Two figures rose in the darkness, the sunlight moving suddenly across their faces like a spotlight. The escalator folded into the landing up ahead like a series of small white blades. Craig reached back for Manisha's hand, knowing it was almost time, and turned to find open air. She was rising two steps behind him, head down, eyes focused on the United Airlines pamphlet in her hand.
"I'll check in," she said when they reached the top.
Manisha turned, rolling her suitcase off in the direction of the airline kiosks. And Craig stepped aside for the travelers behind him. He paused to take in the wide breadth of the atrium, the swell of early morning commuters at the conveyor belts, and the security gate waiting against the far wall. A group of Japanese tour guides were joking with one another over by the payphones.

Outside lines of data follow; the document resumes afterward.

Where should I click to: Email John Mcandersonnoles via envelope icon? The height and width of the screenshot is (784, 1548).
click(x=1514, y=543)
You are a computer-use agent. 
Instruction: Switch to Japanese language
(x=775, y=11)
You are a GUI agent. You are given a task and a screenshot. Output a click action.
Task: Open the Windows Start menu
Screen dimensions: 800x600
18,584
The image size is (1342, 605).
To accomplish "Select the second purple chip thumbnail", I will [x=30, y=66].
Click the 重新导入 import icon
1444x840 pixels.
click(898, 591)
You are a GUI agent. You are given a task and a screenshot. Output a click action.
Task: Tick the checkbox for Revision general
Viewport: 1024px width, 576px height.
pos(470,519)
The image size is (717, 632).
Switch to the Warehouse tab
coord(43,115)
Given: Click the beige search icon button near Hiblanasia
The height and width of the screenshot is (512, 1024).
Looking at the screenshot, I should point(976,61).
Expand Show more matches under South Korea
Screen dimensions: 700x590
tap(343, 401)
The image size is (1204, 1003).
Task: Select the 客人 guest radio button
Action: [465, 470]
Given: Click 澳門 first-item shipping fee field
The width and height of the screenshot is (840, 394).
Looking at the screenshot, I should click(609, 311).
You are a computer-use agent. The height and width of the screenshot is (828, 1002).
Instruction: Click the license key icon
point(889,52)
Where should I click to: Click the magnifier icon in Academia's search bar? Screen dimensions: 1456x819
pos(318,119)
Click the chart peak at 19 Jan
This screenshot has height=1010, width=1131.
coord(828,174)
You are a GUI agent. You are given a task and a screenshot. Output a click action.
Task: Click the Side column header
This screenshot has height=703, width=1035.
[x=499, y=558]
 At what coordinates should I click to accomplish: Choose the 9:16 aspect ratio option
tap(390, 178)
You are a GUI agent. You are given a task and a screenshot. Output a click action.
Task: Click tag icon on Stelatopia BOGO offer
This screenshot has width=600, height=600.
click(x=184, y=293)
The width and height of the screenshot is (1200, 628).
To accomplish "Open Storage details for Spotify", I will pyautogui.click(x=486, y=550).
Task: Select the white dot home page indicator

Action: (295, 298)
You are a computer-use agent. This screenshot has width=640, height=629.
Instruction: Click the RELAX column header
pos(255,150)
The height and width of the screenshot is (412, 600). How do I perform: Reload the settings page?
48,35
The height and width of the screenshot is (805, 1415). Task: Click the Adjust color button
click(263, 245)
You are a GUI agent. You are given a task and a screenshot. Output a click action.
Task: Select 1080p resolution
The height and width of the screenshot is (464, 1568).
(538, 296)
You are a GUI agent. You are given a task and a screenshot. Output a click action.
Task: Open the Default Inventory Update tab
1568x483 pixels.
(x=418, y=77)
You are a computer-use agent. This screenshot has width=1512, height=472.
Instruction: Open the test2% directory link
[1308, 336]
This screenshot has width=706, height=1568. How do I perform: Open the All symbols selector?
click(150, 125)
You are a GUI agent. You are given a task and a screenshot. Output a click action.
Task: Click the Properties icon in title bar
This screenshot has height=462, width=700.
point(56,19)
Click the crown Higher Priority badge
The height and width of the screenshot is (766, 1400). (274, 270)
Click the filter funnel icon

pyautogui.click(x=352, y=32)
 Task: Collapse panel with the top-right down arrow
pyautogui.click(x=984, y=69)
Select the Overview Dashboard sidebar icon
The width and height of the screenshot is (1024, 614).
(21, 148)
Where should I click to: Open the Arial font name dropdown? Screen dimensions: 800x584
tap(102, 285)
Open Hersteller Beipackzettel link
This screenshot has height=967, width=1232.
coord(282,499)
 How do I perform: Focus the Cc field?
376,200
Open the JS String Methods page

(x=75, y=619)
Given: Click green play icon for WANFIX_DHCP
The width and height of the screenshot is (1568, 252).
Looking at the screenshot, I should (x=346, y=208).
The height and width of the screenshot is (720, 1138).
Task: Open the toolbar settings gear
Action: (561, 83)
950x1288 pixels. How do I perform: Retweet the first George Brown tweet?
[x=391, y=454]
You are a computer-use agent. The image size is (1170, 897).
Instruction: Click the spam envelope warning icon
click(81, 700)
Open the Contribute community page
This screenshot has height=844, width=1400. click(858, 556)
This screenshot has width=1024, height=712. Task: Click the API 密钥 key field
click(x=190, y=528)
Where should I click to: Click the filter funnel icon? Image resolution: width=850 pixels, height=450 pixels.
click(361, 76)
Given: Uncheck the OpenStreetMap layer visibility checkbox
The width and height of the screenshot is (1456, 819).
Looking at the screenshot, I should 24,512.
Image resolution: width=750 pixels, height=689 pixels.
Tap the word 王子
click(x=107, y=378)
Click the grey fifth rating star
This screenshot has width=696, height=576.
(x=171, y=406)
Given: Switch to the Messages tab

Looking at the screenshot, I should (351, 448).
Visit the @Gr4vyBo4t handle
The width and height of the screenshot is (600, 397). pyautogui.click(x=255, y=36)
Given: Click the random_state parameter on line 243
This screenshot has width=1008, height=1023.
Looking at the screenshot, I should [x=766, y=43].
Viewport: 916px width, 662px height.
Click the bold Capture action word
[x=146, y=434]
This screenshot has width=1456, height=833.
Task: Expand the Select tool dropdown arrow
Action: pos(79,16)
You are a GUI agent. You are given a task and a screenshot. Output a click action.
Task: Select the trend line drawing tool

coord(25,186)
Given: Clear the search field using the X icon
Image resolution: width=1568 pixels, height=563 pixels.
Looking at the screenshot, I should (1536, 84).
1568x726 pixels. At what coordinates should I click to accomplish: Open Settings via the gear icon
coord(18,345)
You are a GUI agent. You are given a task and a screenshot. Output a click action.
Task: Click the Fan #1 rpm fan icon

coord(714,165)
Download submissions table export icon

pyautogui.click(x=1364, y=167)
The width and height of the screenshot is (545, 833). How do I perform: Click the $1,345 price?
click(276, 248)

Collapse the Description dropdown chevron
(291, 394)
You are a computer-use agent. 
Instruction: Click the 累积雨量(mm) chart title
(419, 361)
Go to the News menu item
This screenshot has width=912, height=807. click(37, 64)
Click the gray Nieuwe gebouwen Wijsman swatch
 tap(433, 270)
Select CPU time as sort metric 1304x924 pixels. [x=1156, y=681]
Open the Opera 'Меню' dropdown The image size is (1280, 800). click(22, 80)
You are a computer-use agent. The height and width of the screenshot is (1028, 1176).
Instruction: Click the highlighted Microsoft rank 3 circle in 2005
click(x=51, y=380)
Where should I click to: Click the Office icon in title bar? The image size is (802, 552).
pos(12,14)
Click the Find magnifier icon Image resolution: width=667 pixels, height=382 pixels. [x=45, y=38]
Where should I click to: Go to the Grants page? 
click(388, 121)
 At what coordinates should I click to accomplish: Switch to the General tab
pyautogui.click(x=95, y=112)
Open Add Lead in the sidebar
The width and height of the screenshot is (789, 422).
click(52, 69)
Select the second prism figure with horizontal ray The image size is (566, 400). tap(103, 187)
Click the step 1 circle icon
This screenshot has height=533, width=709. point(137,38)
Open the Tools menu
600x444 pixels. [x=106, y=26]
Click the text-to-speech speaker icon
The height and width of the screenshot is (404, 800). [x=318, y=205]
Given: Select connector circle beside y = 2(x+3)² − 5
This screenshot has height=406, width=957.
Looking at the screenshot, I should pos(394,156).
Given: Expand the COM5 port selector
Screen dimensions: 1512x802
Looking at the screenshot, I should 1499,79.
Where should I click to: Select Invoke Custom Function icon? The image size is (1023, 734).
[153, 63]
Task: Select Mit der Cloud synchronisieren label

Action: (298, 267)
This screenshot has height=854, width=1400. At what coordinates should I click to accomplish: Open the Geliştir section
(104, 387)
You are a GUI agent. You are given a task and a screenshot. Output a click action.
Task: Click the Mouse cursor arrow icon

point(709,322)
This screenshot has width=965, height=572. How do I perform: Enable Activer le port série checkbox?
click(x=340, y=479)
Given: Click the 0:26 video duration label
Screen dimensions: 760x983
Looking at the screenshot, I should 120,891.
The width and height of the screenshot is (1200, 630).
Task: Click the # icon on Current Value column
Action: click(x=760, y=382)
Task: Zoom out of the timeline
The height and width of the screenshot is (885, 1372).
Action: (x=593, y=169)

He checked his watch one more time, then looked at the screens overhead, following a long line of Torontos and Buffalos and Baltimores.
He stopped at one.
United Airlines Flight #1126.
Non-stop to Detroit Wayne County.
Thirty-two minutes 'til boarding time.
Craig watched a pair of little girls chasing one other around the lobby, and wondered how many thousands of commuters like him were waiting in a thousand airports like this, reading these same names and numbers, watching the seconds tick down.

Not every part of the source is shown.